On March 3rd, 2010 I arrived in Ushuaia, Argentina and ended my journey to the southernmost city in the world.

On July 25th, I left for Prudhoe Bay on the north shore of Alaska to begin a solo bicycle journey 15,000 miles south along the Pan-American Highway to Tierra Del Fuego, the bottom of South America. I traveled through the vast Alaskan wilderness, into Canada and crossed into the forests of northern Washington. From there I followed the coast down, all the way through the deserts of southern Baja, where I took a ferry to the mainland. I continued to follow the coast south through the rainforests of Guatemala, El Salvador, Honduras, Nicaragua, Costa Rica and Panama. Then came South America: Colombia, Ecuador, the endless deserts of Peru, Northern Chile and then finally Argentina. I will ended in Ushuaia and the bottom of the Americas.
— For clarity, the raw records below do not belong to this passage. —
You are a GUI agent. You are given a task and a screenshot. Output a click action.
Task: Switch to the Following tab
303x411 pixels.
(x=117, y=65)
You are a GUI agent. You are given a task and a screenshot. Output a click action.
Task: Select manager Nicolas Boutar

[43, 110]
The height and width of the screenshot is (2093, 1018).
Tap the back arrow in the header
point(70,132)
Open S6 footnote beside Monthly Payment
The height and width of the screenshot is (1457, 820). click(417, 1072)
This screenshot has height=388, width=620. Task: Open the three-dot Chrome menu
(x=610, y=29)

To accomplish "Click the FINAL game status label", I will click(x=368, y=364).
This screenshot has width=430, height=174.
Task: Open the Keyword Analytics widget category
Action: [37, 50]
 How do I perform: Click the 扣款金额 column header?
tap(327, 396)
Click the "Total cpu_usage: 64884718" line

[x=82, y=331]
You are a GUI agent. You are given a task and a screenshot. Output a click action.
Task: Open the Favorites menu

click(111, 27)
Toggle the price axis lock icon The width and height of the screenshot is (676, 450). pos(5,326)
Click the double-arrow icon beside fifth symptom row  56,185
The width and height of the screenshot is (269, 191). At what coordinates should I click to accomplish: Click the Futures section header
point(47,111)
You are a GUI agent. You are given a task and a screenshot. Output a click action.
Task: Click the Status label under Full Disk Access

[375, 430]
This ride is a reminder of what can be accomplished through perseverance and a little hard work. It’s a reminder of what we as people are capable of, of what the human mind, body and spirit can achieve. I hope that I can help people realize that while it may take time, and it may be harsh and lonely at times, we can make our lives how we dream them to be. I do not want to be guilty of owning a life devoid of any living. Comfort and convenience are not synonymous with happiness!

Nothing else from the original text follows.